*Exercise instructions:*
Look through the data below and extract, unchanged, the lines from the one that contains "Task: Click the yellow SINK badge" to the one that contains "The image size is (700, 599).", both included.

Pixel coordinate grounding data
Segment Open
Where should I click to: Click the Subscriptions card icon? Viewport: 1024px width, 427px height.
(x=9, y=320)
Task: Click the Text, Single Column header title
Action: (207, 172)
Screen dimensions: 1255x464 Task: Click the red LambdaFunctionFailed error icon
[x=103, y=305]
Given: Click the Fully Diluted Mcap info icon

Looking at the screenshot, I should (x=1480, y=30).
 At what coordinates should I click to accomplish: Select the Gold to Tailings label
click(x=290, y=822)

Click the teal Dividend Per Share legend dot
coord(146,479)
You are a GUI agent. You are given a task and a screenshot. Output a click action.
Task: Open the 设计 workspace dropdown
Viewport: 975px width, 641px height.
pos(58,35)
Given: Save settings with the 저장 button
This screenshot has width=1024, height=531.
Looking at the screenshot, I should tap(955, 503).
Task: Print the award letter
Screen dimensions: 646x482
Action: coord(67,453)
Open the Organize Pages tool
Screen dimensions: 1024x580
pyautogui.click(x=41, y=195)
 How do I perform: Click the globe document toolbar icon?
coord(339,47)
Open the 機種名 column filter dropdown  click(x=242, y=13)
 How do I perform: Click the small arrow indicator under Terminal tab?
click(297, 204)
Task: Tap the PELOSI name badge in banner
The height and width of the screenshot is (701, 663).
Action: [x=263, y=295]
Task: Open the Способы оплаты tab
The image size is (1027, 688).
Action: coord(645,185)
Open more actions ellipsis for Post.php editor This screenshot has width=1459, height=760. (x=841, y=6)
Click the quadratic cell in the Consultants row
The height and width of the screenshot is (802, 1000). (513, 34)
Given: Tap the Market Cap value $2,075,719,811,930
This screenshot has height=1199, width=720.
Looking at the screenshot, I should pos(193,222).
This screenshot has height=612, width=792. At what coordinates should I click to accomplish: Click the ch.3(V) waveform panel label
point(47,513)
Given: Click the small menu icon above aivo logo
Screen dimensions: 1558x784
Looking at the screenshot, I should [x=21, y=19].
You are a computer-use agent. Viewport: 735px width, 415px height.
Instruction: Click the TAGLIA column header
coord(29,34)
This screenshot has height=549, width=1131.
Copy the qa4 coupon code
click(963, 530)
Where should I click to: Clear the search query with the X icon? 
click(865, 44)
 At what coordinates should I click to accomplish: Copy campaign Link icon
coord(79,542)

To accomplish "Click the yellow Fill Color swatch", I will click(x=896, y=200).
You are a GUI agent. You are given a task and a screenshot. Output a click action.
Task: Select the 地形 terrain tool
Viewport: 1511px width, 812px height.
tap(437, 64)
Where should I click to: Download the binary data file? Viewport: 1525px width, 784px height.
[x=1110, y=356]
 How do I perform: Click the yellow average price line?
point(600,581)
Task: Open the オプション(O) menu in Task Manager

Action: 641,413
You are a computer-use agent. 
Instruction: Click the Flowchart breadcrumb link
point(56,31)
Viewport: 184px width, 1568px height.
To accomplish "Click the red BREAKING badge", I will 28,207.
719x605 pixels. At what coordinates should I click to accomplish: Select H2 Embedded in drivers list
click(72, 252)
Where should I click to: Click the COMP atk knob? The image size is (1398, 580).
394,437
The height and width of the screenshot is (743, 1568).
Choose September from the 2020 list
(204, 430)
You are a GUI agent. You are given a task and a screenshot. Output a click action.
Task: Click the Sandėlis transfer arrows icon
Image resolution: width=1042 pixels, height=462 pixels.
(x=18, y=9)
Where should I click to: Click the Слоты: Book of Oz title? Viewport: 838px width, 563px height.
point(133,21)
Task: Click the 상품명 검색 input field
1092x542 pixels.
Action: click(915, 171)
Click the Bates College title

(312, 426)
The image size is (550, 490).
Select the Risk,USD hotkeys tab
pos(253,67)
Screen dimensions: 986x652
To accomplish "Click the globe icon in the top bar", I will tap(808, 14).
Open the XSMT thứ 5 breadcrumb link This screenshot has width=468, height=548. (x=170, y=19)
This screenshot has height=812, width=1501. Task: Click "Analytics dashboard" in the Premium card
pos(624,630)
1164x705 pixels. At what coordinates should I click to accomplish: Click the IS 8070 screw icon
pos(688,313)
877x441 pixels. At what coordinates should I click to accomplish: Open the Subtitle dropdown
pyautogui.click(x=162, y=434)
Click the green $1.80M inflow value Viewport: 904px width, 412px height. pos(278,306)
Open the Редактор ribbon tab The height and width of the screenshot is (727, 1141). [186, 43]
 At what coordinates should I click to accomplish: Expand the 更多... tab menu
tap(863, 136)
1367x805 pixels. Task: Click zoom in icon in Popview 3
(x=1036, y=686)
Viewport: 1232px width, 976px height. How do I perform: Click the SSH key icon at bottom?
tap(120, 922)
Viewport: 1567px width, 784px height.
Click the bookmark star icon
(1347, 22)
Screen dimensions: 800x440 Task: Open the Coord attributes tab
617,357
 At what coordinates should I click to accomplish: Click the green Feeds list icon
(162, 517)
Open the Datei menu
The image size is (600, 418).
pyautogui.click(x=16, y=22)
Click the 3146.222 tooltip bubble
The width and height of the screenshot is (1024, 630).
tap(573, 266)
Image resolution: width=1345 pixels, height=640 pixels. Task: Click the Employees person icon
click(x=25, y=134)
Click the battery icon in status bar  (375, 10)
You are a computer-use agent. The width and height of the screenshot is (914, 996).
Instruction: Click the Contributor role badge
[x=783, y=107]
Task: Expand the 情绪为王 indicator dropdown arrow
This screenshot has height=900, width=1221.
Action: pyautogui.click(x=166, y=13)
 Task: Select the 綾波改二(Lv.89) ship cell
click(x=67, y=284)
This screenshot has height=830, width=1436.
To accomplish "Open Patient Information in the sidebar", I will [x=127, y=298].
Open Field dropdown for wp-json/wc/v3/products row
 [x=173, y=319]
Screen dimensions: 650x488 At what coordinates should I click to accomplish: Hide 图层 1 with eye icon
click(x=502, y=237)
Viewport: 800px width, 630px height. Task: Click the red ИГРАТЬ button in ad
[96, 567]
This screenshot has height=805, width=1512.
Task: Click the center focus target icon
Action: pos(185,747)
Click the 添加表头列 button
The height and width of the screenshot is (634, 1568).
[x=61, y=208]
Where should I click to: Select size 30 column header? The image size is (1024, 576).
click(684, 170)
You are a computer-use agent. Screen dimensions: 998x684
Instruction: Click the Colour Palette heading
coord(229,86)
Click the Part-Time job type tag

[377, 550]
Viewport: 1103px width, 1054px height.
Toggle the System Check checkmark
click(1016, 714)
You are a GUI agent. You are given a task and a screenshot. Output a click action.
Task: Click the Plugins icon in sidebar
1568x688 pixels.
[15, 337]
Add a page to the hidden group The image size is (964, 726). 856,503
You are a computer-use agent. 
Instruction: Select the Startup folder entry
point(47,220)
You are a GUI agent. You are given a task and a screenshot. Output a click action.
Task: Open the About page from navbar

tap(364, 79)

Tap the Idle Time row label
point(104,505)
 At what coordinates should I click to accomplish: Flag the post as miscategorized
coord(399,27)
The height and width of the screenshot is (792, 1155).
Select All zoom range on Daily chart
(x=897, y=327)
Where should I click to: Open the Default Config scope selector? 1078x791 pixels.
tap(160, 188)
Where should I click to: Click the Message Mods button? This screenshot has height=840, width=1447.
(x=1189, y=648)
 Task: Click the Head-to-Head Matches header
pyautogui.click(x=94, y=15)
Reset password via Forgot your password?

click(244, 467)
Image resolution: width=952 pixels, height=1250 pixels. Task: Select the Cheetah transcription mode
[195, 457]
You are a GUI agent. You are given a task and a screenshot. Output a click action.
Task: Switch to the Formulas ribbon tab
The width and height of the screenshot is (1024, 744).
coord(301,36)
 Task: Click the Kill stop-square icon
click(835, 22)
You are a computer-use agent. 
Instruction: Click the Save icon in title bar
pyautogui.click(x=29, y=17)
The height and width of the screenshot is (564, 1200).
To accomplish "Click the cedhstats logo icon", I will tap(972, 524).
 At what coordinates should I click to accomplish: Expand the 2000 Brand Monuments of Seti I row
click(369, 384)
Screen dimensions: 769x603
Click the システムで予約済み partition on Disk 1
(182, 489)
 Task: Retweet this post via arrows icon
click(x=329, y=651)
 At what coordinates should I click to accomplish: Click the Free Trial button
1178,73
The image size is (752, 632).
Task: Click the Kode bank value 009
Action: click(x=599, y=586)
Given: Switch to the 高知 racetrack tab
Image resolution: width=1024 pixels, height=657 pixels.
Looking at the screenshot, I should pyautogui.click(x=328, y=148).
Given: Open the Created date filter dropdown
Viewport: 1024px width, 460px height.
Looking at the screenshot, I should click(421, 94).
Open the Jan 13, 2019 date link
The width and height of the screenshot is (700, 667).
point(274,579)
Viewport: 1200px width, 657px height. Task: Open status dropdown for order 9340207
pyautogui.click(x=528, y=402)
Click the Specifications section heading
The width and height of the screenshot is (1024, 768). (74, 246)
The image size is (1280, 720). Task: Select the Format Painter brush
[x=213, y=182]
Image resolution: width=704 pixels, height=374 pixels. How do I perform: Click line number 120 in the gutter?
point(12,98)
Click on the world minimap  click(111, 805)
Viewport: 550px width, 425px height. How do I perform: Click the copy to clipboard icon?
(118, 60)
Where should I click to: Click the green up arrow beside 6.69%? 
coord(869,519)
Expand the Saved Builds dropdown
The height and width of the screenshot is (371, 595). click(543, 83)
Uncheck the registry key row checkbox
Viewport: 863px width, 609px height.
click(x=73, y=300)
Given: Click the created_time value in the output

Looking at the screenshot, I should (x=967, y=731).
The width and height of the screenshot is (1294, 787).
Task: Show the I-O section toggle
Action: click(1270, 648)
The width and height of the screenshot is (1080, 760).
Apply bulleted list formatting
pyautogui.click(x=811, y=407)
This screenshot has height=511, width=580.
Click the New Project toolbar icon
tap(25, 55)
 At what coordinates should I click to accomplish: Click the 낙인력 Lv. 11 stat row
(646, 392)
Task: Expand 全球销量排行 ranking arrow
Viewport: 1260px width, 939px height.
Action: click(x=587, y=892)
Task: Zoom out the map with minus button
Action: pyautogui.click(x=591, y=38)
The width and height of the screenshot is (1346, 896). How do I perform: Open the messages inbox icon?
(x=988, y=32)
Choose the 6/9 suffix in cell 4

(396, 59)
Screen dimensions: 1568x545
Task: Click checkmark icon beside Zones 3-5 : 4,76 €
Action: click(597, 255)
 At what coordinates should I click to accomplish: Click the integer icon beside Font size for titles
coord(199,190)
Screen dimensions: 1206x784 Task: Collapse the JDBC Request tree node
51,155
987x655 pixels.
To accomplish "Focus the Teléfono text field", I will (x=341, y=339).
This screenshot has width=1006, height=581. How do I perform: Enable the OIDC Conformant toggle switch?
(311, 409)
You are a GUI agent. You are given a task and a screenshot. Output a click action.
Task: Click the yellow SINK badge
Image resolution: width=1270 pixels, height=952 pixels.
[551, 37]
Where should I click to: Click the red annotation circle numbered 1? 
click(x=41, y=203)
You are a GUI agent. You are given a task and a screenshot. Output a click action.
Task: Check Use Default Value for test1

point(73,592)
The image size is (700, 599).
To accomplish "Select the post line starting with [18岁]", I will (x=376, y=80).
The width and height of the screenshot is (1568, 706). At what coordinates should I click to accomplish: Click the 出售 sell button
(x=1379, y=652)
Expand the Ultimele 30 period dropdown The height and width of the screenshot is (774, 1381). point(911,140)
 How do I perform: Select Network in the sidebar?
Segment Closed
*Output for this exercise:*
Task: Click the yellow SINK badge
Image resolution: width=1270 pixels, height=952 pixels.
[551, 37]
Where should I click to: Click the red annotation circle numbered 1? 
click(x=41, y=203)
You are a GUI agent. You are given a task and a screenshot. Output a click action.
Task: Check Use Default Value for test1

point(73,592)
The image size is (700, 599).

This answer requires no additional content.